Numa realidade capitalista como a brasileira, há que pensar a lógica do metabolismo da mobilidade. Ou seja, consome-se espaço viário, tempo, dinheiro e energia. Os impactos desse metabolismo podem ser positivos ou negativos, Eduardo explicou, acrescentando que “os três impactos mais severos são o congestionamento, a segurança viária e a saúde pública”. Tomando a Europa como exemplo, ele afirmou que o fato de europeus possuírem carro não significa que eles o utilizem. “O europeu roda de 10 a 12 mil km com seu automóvel. Não por causa do meio ambiente. Mas porque é caro usar o carro na área urbana”, afirmou, alegando que a discussão no Brasil ainda é leiga. “Aqui há o manto ideológico e não há discussão. Taxar o uso do carro é realidade na Europa, mas aqui essa discussão sequer começa a ser feita.

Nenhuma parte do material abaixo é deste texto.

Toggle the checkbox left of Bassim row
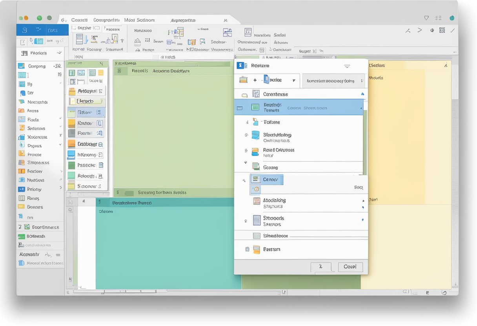 [247, 249]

Há uma barreira”.
A informação é um ponto-chave a ser questionado, destacou o professor da USP Orlando. Enquanto é comum ouvir notícias sobre qual a quilometragem de congestionamentos São Paulo tem, por outro lado não há dados veiculados sobre o nível de poluição atmosférica, as mortes prematuras em decorrência dela, e mortes que poderiam ter sido evitadas, quanto dinheiro se perde nas horas paradas, quanto dinheiro foi despendido para atender crianças, idosos no SUS por problemas respiratórios. “Essas são as histórias que precisamos contar com mais frequência para ampliar o debate e sairmos da situação em que estamos”, concluiu o professor.
Por fim, Vasconcellos avaliou que a pressão legítima dos movimentos sociais, sem violência, mas forte suficiente para que o sistema mude, é um importante agente de mudança. Além disso, é preciso desmistificar a ideologia de que “o automóvel é um bem supremo que todos desejam”, seja por parte de cidadãos mal informados, seja por parte da imprensa irresponsável. “Um mito, por exemplo, é que ônibus com seis pessoas dentro é um desperdício. Embora desejável que tenha mais passageiros, é ainda mais vantajoso que o automóvel só com o motorista, em termos econômicos e de poluição”, frisou, completando que há que fazer propostas concretas que mudem o sistema de mobilidade. Orlando, retomando a perspectiva de um universo paralelo, questiona se São Paulo será, em 30 anos, a mesma. “Pode ser melhor ou pior do ponto de vista da mobilidade. As cidades se transformam e não de um dia para o outro. A urgência do momento é não correr risco de estamos em uma cidade pior em 30 anos”, concluiu. Valéria atentou para a distribuição de recursos às soluções. Priorizar medidas de longo prazo agora pode ser crucial para a construção de um futuro melhor.